Selected text: Begin
Since then the company has beefed up its cloud-application offerings with several acquisitions including Taleo, for talent management, and RightNow, for customer service.
Oracle also announced the Oracle Public Cloud at Oracle OpenWorld in October, but the service wasn't live until now.
In addition to cloud-based applications, the Oracle Public Cloud offers a range of services including infrastructure services, Java development tools and services for programmers, database and file-sharing services, analytics and social networking services.
Ellison called the new offerings "the most comprehensive cloud on the planet" and repeatedly emphasized that customers can move applications and data between the Oracle cloud system and the customer's on-premise data center as needed. "It's very easy to make the migration to the cloud -- gracefully," he said.
In an hour-long presentation, the Oracle CEO touted the flexible capacity of the Oracle Public Cloud. "We have data centers all over the world," he said. While the elasticity of the Oracle service is somewhat similar to Amazon's cloud services, he said, other competitors -- which Ellison didn't name -- "can't respond to capacity on demand."
Ellison touted the system's security. "One of the things about the Oracle database in the cloud is that it's secure. We keep your data separate and secure." The service runs on fault-tolerant hardware for reliability. And Ellison noted that the system is built on industry standards such as service-oriented architecture (SOA), HTML5 and Java.
NEXT: Ellison Takes Competitive Shots Against SAP And Workday
The Oracle CEO devoted a significant portion of the presentation to demonstrating Oracle's social relationship management tools, based on software from Vitrue, a company Oracle is in the process of acquiring for an undisclosed sum.
Selected text: End
Dataset excerpt: Begin
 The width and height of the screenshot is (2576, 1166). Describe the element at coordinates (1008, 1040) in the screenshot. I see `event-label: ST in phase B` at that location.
Dataset excerpt: End
→ What you need to do
a - Translate this sentence from the Oracle Public Cloud article into Spanish: "The service runs on fault-tolerant hardware for reliability."
b - According to the Oracle Public Cloud article, whose software are Oracle's social relationship management tools based on?
c - Continue the Oracle Public Cloud article from its final sentence.

→ Solved tasks
a - El servicio funciona con hardware tolerante a fallos para ofrecer fiabilidad.

b - Vitrue's, a company Oracle is in the process of acquiring for an undisclosed sum.

c -
Ellison is known for taking shots at competitors during keynote speeches, and SAP was particularly in his sights Wednesday. SAP, he claimed, won't have any cloud products until 2020 with the exception of SuccessFactors, the developer of cloud-based HCM applications SAP bought earlier this year for $3.4 billion. "They're not there. They've got nothing," Ellison said.
SAP, however, currently offers the Business ByDesign suite of cloud applications for mid-market companies, though SAP's chief cloud computing executive, Lars Dalgaard, has criticized the company's marketing efforts around the product. SAP also offers cloud versions of several enterprise applications, including SAP Financials OnDemand and SAP Sales OnDemand, and is in the process of acquiring e-commerce cloud application developer Ariba for $4.3 billion.
Ellison also criticized Workday, a competing vendor of cloud HCM applications, for developing its user interface in Flash and building the applications on an object data store rather than a database.
Oracle president Mark Hurd took the stage after Ellison to describe the Oracle Platinum Services, the new customer support services the company is offering for free -- as part of a standard support contract -- to owners of Oracle's Exadata, Exalogic and SPARC SuperCluster servers with Exadata, Sun ZFS or Pillar Axiom 600 storage systems.
"Oracle has changed the services game," Hurd said. "This is the highest level of support available in the industry today."
The new services include service-level agreements of a 5-minute response for Severity 1 issues, 15-minute restoration or escalation to development for Severity 1 issues, 24/7 fault monitoring by Oracle, and quarterly patching and system updates. Oracle, in a statement, said the new services "bridge the gap" between traditional IT support and fully managed services.